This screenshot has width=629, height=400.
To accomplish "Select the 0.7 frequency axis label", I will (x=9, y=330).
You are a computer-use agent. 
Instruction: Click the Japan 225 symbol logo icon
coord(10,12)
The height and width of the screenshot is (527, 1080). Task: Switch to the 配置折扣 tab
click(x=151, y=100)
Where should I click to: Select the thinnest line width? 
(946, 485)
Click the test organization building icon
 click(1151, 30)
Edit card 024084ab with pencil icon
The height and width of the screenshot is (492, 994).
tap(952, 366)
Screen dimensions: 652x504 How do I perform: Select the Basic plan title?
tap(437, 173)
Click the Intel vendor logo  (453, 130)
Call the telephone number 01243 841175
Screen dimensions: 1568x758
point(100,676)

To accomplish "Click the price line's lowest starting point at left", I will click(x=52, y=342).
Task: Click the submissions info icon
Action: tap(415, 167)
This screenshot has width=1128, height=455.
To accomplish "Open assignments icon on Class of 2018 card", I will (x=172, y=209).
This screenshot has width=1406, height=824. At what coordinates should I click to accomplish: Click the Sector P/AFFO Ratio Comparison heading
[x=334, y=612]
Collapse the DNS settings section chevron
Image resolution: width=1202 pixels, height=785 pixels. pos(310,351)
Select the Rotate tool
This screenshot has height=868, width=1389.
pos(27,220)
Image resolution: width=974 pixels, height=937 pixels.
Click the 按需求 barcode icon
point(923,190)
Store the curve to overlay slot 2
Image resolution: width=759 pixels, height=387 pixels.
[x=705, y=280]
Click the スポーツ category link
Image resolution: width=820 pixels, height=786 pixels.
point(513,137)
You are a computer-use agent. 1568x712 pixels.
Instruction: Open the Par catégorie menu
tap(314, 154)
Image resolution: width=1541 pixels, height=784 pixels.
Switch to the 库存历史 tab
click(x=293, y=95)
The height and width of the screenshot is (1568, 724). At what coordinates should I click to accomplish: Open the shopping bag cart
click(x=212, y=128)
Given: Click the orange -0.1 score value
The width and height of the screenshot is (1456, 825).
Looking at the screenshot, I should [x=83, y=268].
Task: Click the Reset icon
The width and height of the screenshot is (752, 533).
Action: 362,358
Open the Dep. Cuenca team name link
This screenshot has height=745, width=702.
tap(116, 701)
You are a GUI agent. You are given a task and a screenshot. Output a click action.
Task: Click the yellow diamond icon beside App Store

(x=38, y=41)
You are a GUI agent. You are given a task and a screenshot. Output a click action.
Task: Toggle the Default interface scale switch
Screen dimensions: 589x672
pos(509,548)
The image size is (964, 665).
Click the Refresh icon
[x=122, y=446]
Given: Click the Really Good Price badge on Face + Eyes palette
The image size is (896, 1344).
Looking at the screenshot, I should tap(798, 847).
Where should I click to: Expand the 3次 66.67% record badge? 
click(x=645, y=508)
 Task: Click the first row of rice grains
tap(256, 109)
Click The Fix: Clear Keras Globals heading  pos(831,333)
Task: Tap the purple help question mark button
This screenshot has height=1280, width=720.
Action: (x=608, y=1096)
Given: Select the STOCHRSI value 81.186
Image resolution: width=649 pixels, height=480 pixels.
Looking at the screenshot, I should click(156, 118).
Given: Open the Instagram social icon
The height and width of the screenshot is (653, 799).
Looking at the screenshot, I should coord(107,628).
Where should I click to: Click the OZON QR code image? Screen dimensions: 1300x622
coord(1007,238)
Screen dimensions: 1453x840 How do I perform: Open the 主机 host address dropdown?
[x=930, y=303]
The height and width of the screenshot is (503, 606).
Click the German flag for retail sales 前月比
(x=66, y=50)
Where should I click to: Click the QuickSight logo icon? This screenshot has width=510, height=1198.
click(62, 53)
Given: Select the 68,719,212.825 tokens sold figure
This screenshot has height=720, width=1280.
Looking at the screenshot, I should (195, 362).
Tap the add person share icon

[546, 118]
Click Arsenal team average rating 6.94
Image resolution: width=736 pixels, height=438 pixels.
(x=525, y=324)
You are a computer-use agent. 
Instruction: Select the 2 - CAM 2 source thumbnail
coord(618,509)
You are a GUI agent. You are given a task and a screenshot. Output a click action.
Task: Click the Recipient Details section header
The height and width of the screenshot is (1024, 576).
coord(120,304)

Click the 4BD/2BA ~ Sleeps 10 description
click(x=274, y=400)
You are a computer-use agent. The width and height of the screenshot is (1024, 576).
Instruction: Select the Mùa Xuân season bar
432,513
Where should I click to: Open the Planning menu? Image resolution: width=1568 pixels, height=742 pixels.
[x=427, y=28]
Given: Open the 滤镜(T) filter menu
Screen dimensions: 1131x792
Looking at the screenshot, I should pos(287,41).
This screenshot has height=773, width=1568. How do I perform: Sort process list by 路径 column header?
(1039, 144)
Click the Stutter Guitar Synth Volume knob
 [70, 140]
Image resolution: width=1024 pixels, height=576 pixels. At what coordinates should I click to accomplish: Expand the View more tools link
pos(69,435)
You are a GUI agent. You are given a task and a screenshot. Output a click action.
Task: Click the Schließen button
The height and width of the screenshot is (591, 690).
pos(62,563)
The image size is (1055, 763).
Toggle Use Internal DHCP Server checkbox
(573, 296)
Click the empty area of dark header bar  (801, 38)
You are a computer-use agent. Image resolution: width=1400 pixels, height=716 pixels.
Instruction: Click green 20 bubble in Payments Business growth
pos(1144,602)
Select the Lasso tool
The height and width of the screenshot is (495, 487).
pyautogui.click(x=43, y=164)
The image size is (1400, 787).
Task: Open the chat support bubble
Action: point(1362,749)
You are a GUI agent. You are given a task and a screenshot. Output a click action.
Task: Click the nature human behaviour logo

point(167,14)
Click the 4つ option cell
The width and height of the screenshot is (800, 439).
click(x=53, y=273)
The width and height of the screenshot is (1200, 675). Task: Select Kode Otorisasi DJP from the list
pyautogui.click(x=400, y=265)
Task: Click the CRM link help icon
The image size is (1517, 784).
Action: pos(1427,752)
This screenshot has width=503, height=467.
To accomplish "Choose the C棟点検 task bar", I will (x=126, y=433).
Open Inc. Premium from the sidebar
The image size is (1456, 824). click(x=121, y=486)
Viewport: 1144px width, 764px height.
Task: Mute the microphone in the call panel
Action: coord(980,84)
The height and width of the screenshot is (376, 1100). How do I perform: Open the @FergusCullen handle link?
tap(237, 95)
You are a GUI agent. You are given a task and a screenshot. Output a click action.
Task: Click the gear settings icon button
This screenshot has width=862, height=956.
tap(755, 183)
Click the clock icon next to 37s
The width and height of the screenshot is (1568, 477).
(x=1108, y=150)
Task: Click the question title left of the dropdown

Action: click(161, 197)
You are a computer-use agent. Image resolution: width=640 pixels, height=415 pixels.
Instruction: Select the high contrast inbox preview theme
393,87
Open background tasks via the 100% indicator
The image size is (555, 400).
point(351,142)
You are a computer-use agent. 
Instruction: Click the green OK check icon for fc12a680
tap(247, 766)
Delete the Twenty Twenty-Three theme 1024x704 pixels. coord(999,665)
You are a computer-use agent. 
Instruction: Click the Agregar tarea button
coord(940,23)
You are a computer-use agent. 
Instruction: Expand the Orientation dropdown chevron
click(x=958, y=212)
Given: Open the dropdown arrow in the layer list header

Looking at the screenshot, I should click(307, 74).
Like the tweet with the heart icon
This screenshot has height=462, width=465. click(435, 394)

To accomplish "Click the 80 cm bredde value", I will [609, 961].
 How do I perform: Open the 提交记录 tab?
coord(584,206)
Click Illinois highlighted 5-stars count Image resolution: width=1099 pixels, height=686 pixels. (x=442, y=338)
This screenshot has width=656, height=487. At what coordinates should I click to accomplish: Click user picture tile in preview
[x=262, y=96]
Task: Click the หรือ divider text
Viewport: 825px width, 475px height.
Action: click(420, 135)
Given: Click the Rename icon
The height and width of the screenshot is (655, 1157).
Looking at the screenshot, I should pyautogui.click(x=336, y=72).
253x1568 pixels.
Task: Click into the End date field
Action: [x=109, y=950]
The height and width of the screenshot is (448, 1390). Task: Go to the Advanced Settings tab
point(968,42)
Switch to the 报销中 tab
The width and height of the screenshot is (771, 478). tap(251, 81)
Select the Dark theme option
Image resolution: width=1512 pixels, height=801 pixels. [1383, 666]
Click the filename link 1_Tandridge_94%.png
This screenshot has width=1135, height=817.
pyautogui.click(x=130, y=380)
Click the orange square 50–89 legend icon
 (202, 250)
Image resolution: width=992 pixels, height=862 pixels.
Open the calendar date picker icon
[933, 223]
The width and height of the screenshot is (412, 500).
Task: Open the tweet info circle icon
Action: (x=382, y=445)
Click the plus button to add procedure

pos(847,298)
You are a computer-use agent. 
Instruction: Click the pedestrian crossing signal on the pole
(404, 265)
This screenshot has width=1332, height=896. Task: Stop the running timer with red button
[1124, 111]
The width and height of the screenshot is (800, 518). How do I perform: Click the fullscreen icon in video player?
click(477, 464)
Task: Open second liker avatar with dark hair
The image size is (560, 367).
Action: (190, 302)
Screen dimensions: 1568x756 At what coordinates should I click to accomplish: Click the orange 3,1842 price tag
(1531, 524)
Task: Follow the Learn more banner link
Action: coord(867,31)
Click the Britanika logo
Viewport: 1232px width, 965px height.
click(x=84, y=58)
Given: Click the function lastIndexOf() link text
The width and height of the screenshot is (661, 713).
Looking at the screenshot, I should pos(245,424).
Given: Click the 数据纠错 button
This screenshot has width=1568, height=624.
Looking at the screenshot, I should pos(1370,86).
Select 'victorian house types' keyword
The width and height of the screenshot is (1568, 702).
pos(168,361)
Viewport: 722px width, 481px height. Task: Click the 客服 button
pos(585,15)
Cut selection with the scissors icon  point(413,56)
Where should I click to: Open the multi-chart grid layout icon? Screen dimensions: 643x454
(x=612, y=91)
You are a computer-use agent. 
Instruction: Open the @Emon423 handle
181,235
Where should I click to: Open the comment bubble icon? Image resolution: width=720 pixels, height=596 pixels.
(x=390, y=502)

▶ **Exercise instructions**
Start at the first line of the material and transcribe each line exactly, stopping once the line containing "Task: Click the Reset icon" has been written.

▶ **Response to this exercise**
This screenshot has width=629, height=400.
To accomplish "Select the 0.7 frequency axis label", I will (x=9, y=330).
You are a computer-use agent. 
Instruction: Click the Japan 225 symbol logo icon
coord(10,12)
The height and width of the screenshot is (527, 1080). Task: Switch to the 配置折扣 tab
click(x=151, y=100)
Where should I click to: Select the thinnest line width? 
(946, 485)
Click the test organization building icon
 click(1151, 30)
Edit card 024084ab with pencil icon
The height and width of the screenshot is (492, 994).
tap(952, 366)
Screen dimensions: 652x504 How do I perform: Select the Basic plan title?
tap(437, 173)
Click the Intel vendor logo  (453, 130)
Call the telephone number 01243 841175
Screen dimensions: 1568x758
point(100,676)

To accomplish "Click the price line's lowest starting point at left", I will click(x=52, y=342).
Task: Click the submissions info icon
Action: tap(415, 167)
This screenshot has width=1128, height=455.
To accomplish "Open assignments icon on Class of 2018 card", I will (x=172, y=209).
This screenshot has width=1406, height=824. At what coordinates should I click to accomplish: Click the Sector P/AFFO Ratio Comparison heading
[x=334, y=612]
Collapse the DNS settings section chevron
Image resolution: width=1202 pixels, height=785 pixels. pos(310,351)
Select the Rotate tool
This screenshot has height=868, width=1389.
pos(27,220)
Image resolution: width=974 pixels, height=937 pixels.
Click the 按需求 barcode icon
point(923,190)
Store the curve to overlay slot 2
Image resolution: width=759 pixels, height=387 pixels.
[x=705, y=280]
Click the スポーツ category link
Image resolution: width=820 pixels, height=786 pixels.
point(513,137)
You are a computer-use agent. 1568x712 pixels.
Instruction: Open the Par catégorie menu
tap(314, 154)
Image resolution: width=1541 pixels, height=784 pixels.
Switch to the 库存历史 tab
click(x=293, y=95)
The height and width of the screenshot is (1568, 724). At what coordinates should I click to accomplish: Open the shopping bag cart
click(x=212, y=128)
Given: Click the orange -0.1 score value
The width and height of the screenshot is (1456, 825).
Looking at the screenshot, I should [x=83, y=268].
Task: Click the Reset icon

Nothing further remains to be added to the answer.